Jurassic strata are a mixture of carbonate with some siliciclastics. Seismic and well interpretations suggest that the carbonate was deposited in a carbonate platform (shallow water) and interplatform (deeper water) environment that probably alternated with fluvio-deltaic periods and/or by-pass deposits (Figure 5). There are numerous carbonate platforms throughout the southern part of the basin in the region delineated in Figure 1. The spatial distribution and the variability in size of the carbonate platforms and interplatform basins is analogous to a 3-D representation of the Miocene carbonate platforms in Sarawak, Borneo (Figure 5c and d) (Vahrenkamp et al., 2004). Seismic character of the platform core is chaotic-transparent (Figure 5a); talus-turbidite-interplatform deposits onlap the main body of the platform (Figure 5b). The diameters of the platforms in the Levantine Basin range from 10–75 km and the thicknesses range from 2–6 km (ca. 6,500–19,685 ft). These carbonate platforms are similar to those of the Apulia Platform, which also evolved along the Neo-Tethys Ocean during the Jurassic and Early Cretaceous and have comparable thicknesses (up to 6 km thick) (19,685 ft) (Bosellini, 2004).

The Levantine platforms exhibit mostly aggradational-retrogradational growth patterns. Carbonate deposition was also prevalent on present-day onshore during the Jurassic. To the east of the basin carbonate thickness ranges from ca. 1.5 km (4,920 ft) (Gardosh et al., 2008) to possibly more than 2 km (6,560 ft) (Walley, 1997).

From Late Jurassic – Early Cretaceous there is an increase in siliciclastic strata deposited in shallow-marine to fluvio-deltaic environments; however, carbonates also persisted. Block faulting and associated volcanism at this time likely affected sedimentation (Walley, 1997). Rising sea level led to deep-water conditions that persisted from the Late Cretaceous through the Eocene. Deposition during this time was dominantly chalk and chalky carbonate deposits on present day onshore (Walley, 1997) and in the basin.

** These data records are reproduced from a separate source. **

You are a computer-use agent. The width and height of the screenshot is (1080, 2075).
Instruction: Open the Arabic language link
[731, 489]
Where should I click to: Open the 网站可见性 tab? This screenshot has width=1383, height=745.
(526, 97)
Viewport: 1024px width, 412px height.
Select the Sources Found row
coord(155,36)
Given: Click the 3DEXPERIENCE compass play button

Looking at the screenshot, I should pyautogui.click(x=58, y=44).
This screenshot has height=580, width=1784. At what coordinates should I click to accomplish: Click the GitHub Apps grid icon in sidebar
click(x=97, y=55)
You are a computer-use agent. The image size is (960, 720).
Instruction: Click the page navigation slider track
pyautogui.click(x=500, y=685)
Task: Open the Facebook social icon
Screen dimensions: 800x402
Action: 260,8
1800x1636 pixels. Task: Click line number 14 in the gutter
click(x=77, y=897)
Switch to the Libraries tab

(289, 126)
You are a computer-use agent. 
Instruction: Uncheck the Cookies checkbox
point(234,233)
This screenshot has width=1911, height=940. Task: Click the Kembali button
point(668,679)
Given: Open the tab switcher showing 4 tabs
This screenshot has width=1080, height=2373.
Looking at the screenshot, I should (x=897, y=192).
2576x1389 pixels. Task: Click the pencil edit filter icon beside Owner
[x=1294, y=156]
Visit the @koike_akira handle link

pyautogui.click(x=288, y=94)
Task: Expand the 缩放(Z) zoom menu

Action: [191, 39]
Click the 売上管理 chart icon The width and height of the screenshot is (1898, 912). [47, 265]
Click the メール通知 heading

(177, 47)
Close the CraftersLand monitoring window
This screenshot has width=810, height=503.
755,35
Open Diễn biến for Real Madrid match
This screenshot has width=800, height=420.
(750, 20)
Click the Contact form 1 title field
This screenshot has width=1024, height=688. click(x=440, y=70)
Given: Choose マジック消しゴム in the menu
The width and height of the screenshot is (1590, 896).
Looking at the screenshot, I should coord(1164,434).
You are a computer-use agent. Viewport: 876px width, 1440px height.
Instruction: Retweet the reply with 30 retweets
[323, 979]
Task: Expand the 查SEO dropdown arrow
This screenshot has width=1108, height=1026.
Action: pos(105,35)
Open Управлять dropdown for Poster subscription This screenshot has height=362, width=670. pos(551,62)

A major regression began in the Oligocene and continued into the Miocene. The regression led to several events: (1) erosion and redeposition of previously deposited strata, (2) canyon formation on the shelf (Druckman et al., 1995; Buchbinder and Zilberman, 1997), and (3) deposition of the Messinian Salt. Seismic interpretations of reflection terminations (toplap, onlap, downlap, truncation) illustrate the erosion and subsequent deposition of sediments (Figure 6).

Siliciclastic deposition dominated, however, there was possible remobilization of older chalky strata during erosional events. Overlying the dominantly siliciclastic package of the Oligocene and Miocene is the Messinian Salt, one of the largest evaporite deposits in the world, which exceeds 2 km (6,560 ft) in thickness in the deeper part of the basin and pinches out near the modern continental shelf (Figure 6; Bertoni and Cartwright, 2006). Pliocene to Recent siliciclastic strata were deposited in a mostly deeper-water setting. At present most of the basin is in 1,000–2,000 m (3,280–6,561 ft) of water (Figure 1).


The stratal package was divided into nine chronostratigraphic units (Table 1 and Figure 3), which were further split into multiple layers to improve facies assignment and delineation. Chronostratigraphic units were chosen based on well information for those stratal units Early Jurassic and younger. Although there are documented unconformities onshore (Figure 2) estimates for erosional thickness are not available and it was assumed the thickness lost would not significantly affect the burial history of the basin.

Lithofacies and Petroleum System Elements

Lithofacies for the model were chosen based on their occurrence and expected occurrence from the stratigraphic and depositional interpretations of wells and seismic. Well data documents a wide range of lithofacies in the basin. However, only a select few were chosen for the stratigraphic model (Table 2). Many of the facies chosen to represent the basin stratigraphy are in the PetroMod library; however, lithofacies combinations were also created that are representative of depositional environments. The lithofacies and combinations of lithofacies were assigned to the seismic section according to stratigraphic interpretations and depositional environment. Material properties associated with the lithofacies are summarized in Table 2.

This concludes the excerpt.